Sie schauen sich auch in der Unterhaltungsbranche um, wonach?
DG: Wir entwickeln mit Netflix unser eigenes TV-Programm. Wir sind an einer Doku-Serie über die Geschichte der Firma. Die Influencerin Zendaya arbeitet für uns, wir zeigen, was sie macht, wie sie funktioniert. Sie kommt zu uns ins Hauptquartier in Amsterdam und nach New York. So wird die Marke noch erlebbarer.
«Ich hatte nie das Ziel, dass meine Firma meinen Namen trägt. Aber ich hatte keine Wahl.»
Tommy Hilfiger, Firmengründer und Chefdesigner
Daniel Grieder ist der Star im Film – oder doch Tommy Hilfiger?
DG: Nein, wir arbeiten mit unseren Botschaftern, mit Zendaya und Lewis Hamilton. Wir sind nur die Nebendarsteller.
Warum nicht mit Roger Federer?
TH: Wir lieben Roger, aber er hat schon ein paar Verträge, auch mit Nike oder Uniqlo. Wir haben uns für Zendaya entschieden und Lewis Hamilton. Die beiden passen bestens zu uns.
Hamilton war mit Hugo Boss verbandelt.
TH: Lewis hat in der Vergangenheit immer wieder Tommy Hilfiger getragen. Irgendwann hat er uns angesprochen. Seither ist er bei uns unter Vertrag.
Sie gründeten die Firma 1985. Heute macht sie 7,5 Milliarden Dollar Umsatz. Wäre diese Entwicklung heute möglich?
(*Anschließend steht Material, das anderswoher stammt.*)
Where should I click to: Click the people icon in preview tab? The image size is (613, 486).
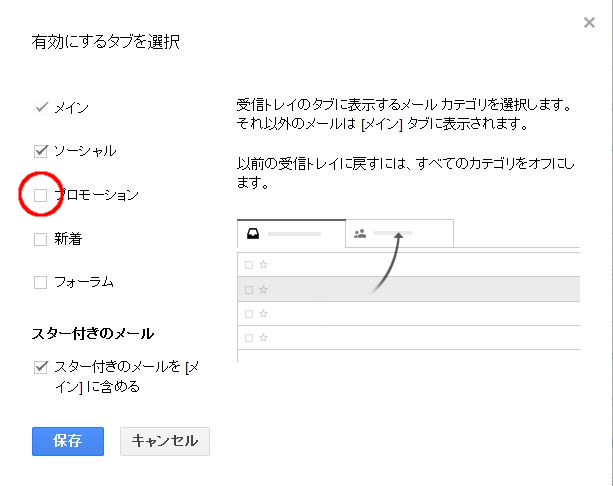pos(360,233)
TH: Hängt vom Produkt ab. Schauen Sie sich Tech, Wellness oder CBD-Hanf an, da sind in kurzer Zeit wertvolle Firmen entstanden. Es ist also möglich. Wir starteten 1985, drei Jahre später gabs Probleme.
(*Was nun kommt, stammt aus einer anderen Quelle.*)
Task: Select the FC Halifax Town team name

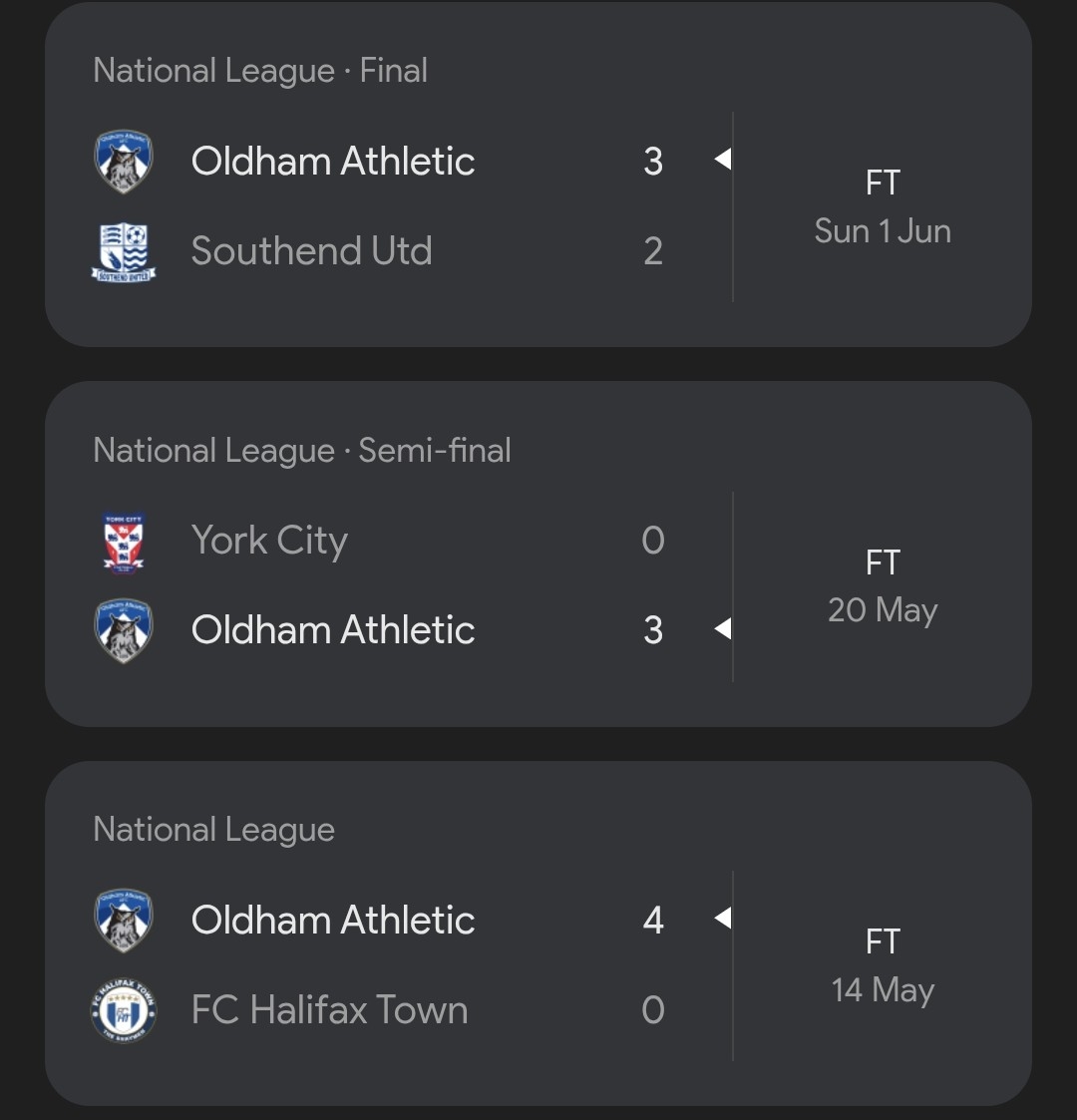Action: coord(329,1009)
Im Klartext: Sie waren pleite.
TH: Mein Finanzpartner war pleite. Also ging ich an die Wall Street und klopfte bei Banken an. Nur: Niemand wollte mir Kredit geben. Dann traf ich einen Chinesen, der Fabriken besass. Er unterstützte mich und wurde mein Partner. Er stellte mir eine Bedingung: Ich mach mit, aber du musst mit deinem Namen – Tommy Hilfiger – hinstehen.
Es gibt Schlimmeres.
TH: Für mich nicht (lacht). Ich hatte nie das Ziel, meine Firma müsse meinen Namen tragen. Aber ich hatte keine Wahl. Später brachten wir sie an die Börse und siehe da: Es war ein Erfolg. Dann mussten wir Rückschläge hinnehmen, verloren Marktanteile. Dann kam Daniel mit seinem Team und setzte seine europäische Strategie global um. Es funktioniert.
Was haben Sie aus der Erfahrung gelernt?
TH: Nie aufhören, zu lernen. Wissen, dass man Fehler macht. Den Teufel tun, damit man denselben Fehler nicht zweimal macht. Mein Ratschlag an jüngere Leute: Hast du eine Idee, glaub an sie. Halte daran fest.
Und mit einem Geschäftsmann aus China zusammenspannen?
TH: Mit jemandem, der smarter ist als man selber (lacht).